Hacker News new | past | comments | ask | show | jobs | submit login
PostgreSQL’s New LATERAL Join Type (heapanalytics.com)
278 points by drob on Dec 2, 2014 | hide | past | favorite | 39 comments



LATERAL is awesome. It makes a lot of queries that required sub-select joins much simpler to write and later read.

It's also great for set returning functions. Even cooler, you don't need to explicitly specify the LATERAL keyword. The query planner will add it for you automatically:

    -- NOTE: WITH clause is just to fake a table with data:
    WITH foo AS (
      SELECT 'a' AS name
           , 2 AS quantity
      UNION ALL
      SELECT 'b' AS name
           , 4 AS quantity)
    SELECT t.*
         , x
    FROM foo t
      -- No need to say "LATERAL" here as it's added automatically
      , generate_series(1,quantity) x;
    
    name | quantity | x
    ------+----------+---
    a    |        2 | 1
    a    |        2 | 2
    b    |        4 | 1
    b    |        4 | 2
    b    |        4 | 3
    b    |        4 | 4
    (6 rows)


Thanks for the example. It seems to be the same as MS SQL Server's CROSS APPLY / OUTER APPLY?

Anyway, good that Postgres has it too, now. There are several Postgres features I'd love in SQL Server, like range types...


Usually when I've had to use cross/outer apply it's been to work around overly normalized, and somewhat bad data.

Agreed on range types.. proper enums in T-SQL would be nice too. I'm really liking where PL/v8 is going, and would like to see something similar in MS-SQL server as well.. the .Net extensions are just too much of a pain to do much with. It's be nice to have a syntax that makes working with custom data types, or even just JSON and XML easier.

If PostgreSQL adds built-in replication to the Open-Source version that isn't a hacky add-on, and has failover similar to, for example MongoDB's replica sets, I'm so pushing pg for most new projects.

Maria/MySQL seem to be getting interesting as well. Honestly, I like MS-SQL until the cost of running it gets a little wonky (Azure pricing going from a single instance to anything that can have replication for example). Some of Amazon's offerings are really getting compelling here.


Am I right in thinking that this does not increase Postgres's expressive power but allows more concise implementation?


No, you can write queries that are not really possible to express without it. Basically, it allows you to execute a table-valued function for each row in an earlier query.
---------------
● **INSTRUCTIONS FOR THE TASK**
From the Hacker News thread on PostgreSQL's LATERAL join, return the span that begins at the words "Usually when I've" and stops after "and XML easier.", copied verbatim.
---------------
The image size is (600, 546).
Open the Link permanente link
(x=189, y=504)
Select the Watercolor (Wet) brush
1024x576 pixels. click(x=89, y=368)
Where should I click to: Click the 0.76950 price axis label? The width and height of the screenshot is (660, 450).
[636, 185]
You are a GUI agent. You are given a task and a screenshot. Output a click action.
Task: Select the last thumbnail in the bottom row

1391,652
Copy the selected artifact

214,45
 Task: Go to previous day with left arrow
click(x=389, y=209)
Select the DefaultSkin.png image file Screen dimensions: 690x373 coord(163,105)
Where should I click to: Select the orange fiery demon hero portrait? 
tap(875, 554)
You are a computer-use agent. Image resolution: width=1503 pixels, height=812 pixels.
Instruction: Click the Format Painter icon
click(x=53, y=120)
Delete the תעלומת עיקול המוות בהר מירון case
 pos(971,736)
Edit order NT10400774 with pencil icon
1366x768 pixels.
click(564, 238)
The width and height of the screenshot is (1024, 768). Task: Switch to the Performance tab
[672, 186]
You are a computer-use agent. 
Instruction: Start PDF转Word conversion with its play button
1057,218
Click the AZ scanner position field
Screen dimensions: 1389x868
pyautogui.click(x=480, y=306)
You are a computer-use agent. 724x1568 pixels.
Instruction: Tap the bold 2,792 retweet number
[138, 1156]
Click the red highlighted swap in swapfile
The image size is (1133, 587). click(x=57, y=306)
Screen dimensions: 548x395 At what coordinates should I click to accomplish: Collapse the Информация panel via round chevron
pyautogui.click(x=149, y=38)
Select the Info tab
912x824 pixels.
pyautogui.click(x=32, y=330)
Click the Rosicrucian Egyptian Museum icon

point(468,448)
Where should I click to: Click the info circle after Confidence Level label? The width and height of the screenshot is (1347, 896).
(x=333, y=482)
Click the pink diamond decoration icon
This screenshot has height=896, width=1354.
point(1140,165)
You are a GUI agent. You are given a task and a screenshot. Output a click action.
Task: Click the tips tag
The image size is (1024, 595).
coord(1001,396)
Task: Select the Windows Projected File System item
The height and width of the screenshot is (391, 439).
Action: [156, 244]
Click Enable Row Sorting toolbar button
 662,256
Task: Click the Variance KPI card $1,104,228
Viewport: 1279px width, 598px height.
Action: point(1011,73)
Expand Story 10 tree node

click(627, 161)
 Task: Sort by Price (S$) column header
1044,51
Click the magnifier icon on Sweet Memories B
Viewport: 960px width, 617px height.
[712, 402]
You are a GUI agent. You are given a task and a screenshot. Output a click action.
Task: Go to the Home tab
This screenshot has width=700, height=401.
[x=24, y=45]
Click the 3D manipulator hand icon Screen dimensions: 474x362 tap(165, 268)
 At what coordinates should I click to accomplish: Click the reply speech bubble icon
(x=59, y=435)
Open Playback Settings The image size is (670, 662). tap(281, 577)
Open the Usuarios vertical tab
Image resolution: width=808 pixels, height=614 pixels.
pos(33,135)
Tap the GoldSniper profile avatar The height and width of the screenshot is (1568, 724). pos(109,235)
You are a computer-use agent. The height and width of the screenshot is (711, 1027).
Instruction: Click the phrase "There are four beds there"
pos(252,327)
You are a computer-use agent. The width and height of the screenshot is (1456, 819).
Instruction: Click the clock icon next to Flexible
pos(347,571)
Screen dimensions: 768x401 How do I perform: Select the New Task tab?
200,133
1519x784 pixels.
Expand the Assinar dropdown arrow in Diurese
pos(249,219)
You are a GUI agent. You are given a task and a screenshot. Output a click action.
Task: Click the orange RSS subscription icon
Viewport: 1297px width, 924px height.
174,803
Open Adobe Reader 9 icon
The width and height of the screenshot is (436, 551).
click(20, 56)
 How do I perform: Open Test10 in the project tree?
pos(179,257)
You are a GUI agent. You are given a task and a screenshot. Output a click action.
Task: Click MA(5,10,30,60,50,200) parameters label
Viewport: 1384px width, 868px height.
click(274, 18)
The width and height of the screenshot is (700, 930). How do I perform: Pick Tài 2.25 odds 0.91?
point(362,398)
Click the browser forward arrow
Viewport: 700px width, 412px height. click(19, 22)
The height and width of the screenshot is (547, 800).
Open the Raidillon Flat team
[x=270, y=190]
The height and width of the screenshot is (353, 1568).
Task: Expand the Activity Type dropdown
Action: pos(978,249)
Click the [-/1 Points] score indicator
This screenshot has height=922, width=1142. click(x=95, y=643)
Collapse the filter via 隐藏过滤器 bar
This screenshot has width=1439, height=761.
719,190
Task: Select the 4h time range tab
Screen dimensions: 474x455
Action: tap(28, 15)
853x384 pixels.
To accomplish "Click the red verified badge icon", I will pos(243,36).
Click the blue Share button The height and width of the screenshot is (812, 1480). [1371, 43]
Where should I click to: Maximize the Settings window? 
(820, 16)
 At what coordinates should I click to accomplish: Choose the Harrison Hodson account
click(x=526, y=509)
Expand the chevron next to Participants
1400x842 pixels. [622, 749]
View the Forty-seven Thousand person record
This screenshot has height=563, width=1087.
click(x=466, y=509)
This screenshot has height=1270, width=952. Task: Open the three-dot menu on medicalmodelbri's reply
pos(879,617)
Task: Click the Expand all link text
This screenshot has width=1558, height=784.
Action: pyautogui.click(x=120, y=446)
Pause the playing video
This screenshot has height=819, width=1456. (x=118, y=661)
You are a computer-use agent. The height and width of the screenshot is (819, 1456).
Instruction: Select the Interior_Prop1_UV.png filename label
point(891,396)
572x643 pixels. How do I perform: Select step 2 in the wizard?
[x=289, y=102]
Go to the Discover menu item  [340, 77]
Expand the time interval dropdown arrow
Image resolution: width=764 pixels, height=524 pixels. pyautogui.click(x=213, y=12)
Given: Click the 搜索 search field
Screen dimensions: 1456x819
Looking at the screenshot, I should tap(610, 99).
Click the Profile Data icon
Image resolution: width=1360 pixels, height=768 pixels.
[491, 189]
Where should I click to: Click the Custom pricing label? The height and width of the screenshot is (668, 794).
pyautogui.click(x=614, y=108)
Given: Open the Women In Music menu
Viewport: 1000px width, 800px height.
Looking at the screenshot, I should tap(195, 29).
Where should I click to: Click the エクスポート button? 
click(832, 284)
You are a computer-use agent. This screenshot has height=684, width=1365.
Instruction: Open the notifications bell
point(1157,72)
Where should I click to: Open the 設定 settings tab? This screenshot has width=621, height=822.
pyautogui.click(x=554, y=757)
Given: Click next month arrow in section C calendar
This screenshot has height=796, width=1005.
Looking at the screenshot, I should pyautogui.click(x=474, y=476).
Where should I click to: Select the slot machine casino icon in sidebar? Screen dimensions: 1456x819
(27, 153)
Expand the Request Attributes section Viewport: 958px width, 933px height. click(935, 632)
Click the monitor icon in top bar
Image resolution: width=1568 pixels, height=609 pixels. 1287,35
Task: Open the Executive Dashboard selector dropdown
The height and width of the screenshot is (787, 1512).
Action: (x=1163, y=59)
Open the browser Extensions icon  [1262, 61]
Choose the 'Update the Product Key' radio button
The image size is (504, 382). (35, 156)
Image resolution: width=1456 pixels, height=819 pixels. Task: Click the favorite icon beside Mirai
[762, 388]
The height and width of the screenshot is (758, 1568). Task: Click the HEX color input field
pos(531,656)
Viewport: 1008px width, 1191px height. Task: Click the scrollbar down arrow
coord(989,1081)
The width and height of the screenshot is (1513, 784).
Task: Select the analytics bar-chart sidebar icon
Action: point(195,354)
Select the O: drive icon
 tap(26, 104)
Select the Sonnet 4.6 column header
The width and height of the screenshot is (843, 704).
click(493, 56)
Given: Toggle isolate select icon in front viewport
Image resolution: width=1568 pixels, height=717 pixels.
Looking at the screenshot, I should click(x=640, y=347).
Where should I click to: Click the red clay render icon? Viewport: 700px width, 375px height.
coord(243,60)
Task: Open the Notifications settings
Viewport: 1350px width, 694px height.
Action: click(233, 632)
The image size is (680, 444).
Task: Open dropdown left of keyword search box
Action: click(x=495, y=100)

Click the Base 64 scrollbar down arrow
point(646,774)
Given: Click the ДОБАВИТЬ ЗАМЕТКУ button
---------------
● **ANSWER TO THIS TASK**
Usually when I've had to use cross/outer apply it's been to work around overly normalized, and somewhat bad data.

Agreed on range types.. proper enums in T-SQL would be nice too. I'm really liking where PL/v8 is going, and would like to see something similar in MS-SQL server as well.. the .Net extensions are just too much of a pain to do much with. It's be nice to have a syntax that makes working with custom data types, or even just JSON and XML easier.